**THE PROBLEM:** Reproduce the data that follows in its entirety, character for character.

**Pixel coordinate grounding data:**
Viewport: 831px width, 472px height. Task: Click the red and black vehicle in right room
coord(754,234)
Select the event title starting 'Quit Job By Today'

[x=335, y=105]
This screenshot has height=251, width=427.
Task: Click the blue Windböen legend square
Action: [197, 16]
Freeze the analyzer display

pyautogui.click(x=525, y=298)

**ANSWER TO THIS EXERCISE:**
Viewport: 831px width, 472px height. Task: Click the red and black vehicle in right room
coord(754,234)
Select the event title starting 'Quit Job By Today'

[x=335, y=105]
This screenshot has height=251, width=427.
Task: Click the blue Windböen legend square
Action: [197, 16]
Freeze the analyzer display

pyautogui.click(x=525, y=298)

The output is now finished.